[Dataset entries]
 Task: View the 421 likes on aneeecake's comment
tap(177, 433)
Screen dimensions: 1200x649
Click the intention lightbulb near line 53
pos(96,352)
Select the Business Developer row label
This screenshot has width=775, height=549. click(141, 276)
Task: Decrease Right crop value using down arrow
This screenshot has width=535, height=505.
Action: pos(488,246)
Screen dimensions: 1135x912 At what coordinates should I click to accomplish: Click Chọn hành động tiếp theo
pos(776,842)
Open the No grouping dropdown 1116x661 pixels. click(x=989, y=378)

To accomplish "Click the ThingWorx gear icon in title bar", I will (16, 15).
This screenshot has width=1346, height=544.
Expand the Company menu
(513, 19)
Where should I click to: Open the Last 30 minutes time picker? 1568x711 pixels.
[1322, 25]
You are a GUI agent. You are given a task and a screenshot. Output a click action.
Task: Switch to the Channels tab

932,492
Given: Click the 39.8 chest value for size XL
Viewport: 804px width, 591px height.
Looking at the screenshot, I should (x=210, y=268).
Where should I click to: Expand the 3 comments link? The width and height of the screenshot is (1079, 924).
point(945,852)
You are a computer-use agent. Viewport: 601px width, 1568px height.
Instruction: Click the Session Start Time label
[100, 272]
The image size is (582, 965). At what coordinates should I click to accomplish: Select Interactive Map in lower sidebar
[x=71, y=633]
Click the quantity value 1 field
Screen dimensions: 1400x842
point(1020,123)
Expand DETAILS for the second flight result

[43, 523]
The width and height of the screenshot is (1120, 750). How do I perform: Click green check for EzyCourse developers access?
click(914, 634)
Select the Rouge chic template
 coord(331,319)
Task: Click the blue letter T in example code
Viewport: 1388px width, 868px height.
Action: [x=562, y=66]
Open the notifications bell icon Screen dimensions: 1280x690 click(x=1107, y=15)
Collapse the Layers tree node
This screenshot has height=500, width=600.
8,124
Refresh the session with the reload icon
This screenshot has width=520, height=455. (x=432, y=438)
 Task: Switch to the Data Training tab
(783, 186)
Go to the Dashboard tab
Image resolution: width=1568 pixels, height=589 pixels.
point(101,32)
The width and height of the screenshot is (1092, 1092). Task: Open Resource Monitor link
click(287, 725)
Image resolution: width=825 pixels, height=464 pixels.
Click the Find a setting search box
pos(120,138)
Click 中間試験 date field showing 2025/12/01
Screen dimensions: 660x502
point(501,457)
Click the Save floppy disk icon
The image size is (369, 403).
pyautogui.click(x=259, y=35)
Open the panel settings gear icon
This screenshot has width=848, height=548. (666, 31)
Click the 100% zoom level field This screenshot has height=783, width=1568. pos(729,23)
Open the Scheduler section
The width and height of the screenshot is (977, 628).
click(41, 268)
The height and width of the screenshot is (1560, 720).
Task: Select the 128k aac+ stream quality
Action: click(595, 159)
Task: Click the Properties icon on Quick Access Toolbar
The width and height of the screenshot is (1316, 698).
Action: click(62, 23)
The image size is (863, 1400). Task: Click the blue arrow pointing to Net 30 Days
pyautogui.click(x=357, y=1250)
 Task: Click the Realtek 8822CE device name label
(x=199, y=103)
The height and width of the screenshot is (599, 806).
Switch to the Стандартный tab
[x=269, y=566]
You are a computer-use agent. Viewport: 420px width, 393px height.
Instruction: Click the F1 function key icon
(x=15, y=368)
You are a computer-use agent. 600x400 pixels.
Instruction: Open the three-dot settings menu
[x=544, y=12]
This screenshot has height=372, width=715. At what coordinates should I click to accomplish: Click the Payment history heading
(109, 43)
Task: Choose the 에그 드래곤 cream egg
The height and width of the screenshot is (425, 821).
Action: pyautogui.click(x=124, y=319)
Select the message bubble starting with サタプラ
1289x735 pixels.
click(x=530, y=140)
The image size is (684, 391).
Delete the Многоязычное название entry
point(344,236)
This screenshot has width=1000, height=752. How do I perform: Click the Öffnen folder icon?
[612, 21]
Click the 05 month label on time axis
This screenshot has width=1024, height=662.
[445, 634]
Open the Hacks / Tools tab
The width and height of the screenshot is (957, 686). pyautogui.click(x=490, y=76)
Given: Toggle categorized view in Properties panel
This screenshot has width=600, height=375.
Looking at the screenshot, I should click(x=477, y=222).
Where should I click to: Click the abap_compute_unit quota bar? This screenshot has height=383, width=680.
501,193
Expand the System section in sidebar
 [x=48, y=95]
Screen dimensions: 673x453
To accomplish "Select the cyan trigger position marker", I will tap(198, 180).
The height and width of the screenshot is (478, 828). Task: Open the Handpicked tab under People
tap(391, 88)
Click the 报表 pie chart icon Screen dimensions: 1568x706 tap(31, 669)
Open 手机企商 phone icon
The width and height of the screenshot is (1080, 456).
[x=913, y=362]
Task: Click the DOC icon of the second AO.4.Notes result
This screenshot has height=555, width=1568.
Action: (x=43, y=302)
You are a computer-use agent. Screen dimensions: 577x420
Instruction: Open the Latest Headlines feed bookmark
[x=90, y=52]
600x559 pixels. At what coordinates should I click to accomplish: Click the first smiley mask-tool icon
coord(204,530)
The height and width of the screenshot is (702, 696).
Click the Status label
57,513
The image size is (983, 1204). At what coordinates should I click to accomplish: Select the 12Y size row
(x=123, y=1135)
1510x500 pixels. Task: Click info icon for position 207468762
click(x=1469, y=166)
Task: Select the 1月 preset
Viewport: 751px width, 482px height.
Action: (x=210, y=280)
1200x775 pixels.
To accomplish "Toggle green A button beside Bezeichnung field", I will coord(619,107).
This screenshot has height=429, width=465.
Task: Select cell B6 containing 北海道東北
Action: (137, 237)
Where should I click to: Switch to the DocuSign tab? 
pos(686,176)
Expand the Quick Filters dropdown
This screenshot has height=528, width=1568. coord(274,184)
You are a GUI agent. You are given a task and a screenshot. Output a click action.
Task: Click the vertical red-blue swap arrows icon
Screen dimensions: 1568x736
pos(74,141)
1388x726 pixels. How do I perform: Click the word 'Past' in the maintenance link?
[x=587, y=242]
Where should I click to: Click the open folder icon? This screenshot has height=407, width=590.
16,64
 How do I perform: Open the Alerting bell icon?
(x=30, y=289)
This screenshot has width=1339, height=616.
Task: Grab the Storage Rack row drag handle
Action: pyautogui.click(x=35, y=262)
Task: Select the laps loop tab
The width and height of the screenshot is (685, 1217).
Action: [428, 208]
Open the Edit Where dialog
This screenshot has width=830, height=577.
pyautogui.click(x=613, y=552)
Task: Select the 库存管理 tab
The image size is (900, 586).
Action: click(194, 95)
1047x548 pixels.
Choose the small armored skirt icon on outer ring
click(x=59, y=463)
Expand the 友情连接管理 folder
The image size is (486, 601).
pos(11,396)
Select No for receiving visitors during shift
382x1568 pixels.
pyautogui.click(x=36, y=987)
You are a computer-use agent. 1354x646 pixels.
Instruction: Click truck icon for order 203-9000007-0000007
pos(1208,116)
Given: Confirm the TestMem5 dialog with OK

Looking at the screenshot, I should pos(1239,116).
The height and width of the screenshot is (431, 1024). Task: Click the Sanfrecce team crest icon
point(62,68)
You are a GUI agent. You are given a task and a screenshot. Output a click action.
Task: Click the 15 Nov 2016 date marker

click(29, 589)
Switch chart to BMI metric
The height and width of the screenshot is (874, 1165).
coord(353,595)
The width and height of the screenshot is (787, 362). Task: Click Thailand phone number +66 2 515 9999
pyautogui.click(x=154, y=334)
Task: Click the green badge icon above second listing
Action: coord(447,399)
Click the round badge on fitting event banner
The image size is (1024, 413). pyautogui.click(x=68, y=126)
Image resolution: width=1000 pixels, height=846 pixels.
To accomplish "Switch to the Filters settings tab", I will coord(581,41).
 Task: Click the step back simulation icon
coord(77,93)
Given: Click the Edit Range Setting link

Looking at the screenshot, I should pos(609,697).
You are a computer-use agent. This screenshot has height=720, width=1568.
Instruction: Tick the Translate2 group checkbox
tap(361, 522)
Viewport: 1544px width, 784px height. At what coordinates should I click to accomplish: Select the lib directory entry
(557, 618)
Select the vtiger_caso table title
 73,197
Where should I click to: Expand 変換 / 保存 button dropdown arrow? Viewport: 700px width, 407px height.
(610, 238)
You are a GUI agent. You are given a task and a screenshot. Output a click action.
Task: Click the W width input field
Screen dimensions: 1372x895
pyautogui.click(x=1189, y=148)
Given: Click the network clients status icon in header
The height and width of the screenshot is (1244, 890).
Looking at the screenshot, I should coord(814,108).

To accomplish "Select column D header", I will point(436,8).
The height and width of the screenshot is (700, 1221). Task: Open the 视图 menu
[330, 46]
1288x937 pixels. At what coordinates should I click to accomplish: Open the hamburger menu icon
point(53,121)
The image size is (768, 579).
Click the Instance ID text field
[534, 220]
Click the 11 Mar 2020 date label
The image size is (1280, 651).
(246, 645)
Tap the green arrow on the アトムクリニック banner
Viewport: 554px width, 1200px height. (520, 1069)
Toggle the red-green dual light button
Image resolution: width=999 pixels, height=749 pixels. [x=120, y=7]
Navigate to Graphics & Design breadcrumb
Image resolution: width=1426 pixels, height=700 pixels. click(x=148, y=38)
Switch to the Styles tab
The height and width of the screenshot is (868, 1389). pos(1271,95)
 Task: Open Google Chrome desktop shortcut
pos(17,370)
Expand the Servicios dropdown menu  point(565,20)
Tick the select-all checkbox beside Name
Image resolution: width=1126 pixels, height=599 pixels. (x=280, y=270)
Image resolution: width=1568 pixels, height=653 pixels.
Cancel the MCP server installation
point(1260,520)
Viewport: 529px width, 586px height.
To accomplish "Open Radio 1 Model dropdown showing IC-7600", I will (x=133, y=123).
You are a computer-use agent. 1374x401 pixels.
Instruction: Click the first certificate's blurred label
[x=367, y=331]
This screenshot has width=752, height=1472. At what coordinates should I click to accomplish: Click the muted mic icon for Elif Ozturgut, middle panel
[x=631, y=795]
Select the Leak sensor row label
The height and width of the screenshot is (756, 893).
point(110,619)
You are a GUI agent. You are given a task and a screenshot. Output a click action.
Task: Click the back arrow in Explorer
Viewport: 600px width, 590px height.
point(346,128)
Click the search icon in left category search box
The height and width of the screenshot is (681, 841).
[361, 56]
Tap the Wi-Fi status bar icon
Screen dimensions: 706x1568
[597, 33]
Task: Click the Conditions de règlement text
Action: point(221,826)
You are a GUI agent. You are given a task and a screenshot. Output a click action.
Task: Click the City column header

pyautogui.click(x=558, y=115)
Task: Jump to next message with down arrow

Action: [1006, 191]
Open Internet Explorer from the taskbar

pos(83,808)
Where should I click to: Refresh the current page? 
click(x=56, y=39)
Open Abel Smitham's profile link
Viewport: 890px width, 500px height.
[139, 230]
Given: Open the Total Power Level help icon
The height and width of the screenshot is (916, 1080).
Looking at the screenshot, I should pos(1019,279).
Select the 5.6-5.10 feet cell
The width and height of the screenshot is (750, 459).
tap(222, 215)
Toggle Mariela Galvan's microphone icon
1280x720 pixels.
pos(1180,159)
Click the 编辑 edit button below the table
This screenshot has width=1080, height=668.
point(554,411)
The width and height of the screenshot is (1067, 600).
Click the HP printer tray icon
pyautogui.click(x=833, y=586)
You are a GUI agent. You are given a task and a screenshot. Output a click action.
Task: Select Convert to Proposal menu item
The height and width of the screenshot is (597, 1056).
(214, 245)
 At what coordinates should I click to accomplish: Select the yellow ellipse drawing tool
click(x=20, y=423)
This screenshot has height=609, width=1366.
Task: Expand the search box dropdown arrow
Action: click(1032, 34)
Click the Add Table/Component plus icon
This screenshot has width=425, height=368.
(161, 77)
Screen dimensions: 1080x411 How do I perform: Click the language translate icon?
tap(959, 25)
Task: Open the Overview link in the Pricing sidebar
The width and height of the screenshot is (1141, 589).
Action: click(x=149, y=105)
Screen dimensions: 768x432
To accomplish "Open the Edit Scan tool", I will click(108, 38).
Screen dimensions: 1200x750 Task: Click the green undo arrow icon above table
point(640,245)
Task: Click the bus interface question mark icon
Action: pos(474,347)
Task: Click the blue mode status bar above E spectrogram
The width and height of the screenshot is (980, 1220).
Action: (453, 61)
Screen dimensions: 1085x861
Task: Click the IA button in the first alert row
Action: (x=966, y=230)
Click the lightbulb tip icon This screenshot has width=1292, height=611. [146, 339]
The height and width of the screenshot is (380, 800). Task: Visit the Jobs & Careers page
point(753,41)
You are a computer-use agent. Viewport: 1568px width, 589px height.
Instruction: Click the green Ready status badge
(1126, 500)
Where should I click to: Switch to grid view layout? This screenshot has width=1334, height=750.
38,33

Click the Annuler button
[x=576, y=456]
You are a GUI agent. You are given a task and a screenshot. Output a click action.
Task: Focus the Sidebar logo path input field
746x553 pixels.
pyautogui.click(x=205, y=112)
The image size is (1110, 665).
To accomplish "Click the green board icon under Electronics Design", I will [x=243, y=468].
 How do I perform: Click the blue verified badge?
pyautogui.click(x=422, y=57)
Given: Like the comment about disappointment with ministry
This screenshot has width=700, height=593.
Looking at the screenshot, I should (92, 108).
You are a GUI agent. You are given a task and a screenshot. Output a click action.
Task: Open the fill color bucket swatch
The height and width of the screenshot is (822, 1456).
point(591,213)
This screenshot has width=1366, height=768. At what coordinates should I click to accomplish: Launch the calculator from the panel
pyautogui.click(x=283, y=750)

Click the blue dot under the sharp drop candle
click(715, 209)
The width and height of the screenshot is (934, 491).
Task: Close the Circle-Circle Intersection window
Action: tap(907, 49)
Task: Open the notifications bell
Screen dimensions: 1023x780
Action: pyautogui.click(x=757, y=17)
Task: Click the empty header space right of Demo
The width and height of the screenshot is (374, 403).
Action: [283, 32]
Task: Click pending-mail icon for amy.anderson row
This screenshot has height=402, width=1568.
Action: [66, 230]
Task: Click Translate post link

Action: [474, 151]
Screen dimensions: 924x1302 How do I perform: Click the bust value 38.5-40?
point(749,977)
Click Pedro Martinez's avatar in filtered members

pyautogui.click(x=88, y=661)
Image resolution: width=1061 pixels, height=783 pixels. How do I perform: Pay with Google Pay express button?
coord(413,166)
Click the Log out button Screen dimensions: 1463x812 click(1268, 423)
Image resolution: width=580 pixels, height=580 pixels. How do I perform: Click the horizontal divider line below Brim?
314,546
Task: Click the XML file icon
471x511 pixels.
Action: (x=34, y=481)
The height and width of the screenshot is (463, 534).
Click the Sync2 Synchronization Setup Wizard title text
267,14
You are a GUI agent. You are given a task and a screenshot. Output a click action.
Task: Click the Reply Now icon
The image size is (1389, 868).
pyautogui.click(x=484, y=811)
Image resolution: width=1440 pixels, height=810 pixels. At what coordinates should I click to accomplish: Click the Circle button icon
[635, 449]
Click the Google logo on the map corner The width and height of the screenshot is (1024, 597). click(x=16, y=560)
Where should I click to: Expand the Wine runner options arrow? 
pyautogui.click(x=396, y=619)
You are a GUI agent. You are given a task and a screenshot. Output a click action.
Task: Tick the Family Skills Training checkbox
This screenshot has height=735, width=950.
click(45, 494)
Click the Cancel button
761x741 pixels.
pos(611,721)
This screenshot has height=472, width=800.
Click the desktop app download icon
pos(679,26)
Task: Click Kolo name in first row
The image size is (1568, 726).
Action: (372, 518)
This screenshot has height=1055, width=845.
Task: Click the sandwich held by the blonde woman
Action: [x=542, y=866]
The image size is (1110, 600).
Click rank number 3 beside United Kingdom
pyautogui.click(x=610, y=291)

■ Task brief: Exact duplication is required for the lines above, from the line that contains "Click the 报表" to the line that contains "Task: Click the DOC", inclusive; omit all others.

■ Written answer:
Click the 报表 pie chart icon Screen dimensions: 1568x706 tap(31, 669)
Open 手机企商 phone icon
The width and height of the screenshot is (1080, 456).
[x=913, y=362]
Task: Click the DOC icon of the second AO.4.Notes result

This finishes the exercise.